Ruling due on whether air pollution contributed to death of nine-year-old girl


A coroner is due to make a ruling in the inquest of a nine-year-old girl which could see air pollution listed as a cause of death for the first time in the UK.

Ella Kissi-Debrah died in February 2013 having suffered a fatal asthma attack.

She had endured numerous seizures and made almost 30 hospital visits over the previous three years.

Rosamund Kissi-Debrah said she wants justice for her daughter (Rosamund Kissi-Debrah/PA)
Rosamund Kissi-Debrah said she wants justice for her daughter (Rosamund Kissi-Debrah/PA)

An inquest ruling from 2014, which concluded she died of acute respiratory failure, was quashed by the High Court following new evidence about the dangerous levels of air pollution close to her home.

Ella had lived 25 metres from the South Circular Road in Lewisham, south-east London – one of the capital’s busiest roads.

A fresh two-week inquest held at Southwark Coroner’s Court has been considering whether pollution in the area may have contributed to her death.
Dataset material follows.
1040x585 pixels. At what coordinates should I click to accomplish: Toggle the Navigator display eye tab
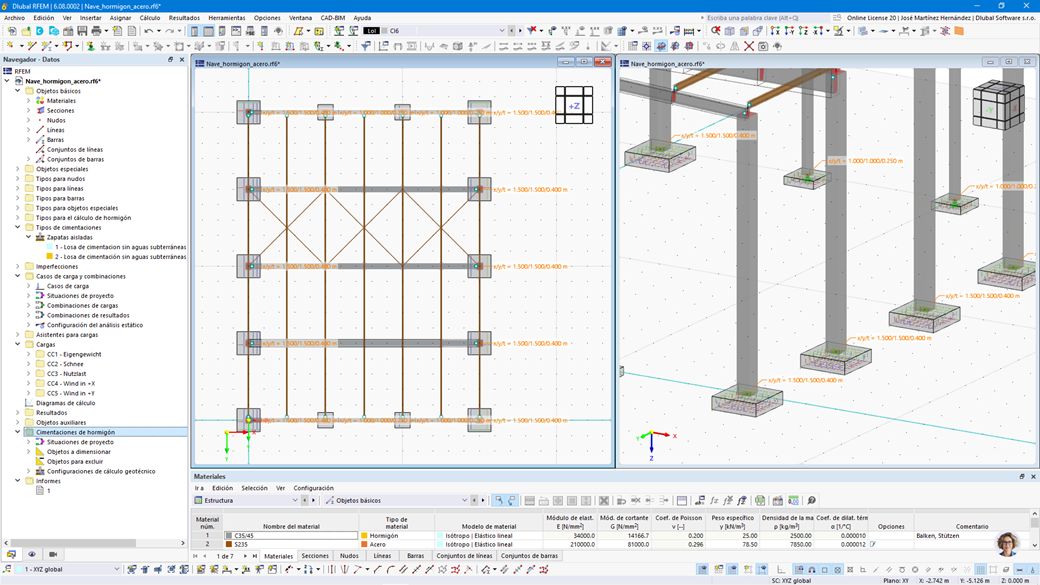[32, 554]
If the coroner finds that air pollution caused or contributed to Ella’s death, she would become the first person in the UK to have it listed as the cause of death on her death certificate, her family’s solicitors said.

Ella’s mother Rosamund Kissi-Debrah has said she wants justice for her daughter but also hopes the conclusion will have a positive impact on other children’s lives.

Speaking last week when hearings ended, she said: “The reason why this whole thing started, at the end of it, I would like justice for my daughter and that is why I am here, first and foremost.

“I do also appreciate that if we get the judgment (conclusion) that we need, it will impact a lot of children’s lives for the better and that’s what this process is about.”

Giving evidence at the inquest earlier this month Professor Sir Stephen Holgate, the author of the report that quashed the findings of the first proceedings, said Ella had an “exceptionally rare” form of asthma that put her at “exquisite” risk.

He described her as a “canary in a coalmine”, highlighting the risk of pollutants such as nitrogen oxides (NOx) to other Londoners.

Sir Stephen, who was a member of the Royal Commission for Environmental Pollution until it was closed in 2011, heavily criticised the Department for Environment, Food and Rural Affairs (Defra) and the Department of Health (DH) for failing to work together on toxic air.

He said the first time he had seen ministers from the two departments working together on the issue in 40 years of experience was in 2019 when the Government launched its Clean Air Strategy.

Ella’s inquest has been listed under Article 2 – the right to life – of the Human Rights Act, which scrutinises the role of public bodies in a person’s death.

As well as Defra and DH others named as interested parties in Ella’s death include the Department for Transport, Transport for London, the Mayor of London’s Office and Lewisham Council.

Assistant coroner Philip Barlow is due to give his conclusion on the latest inquest on Wednesday.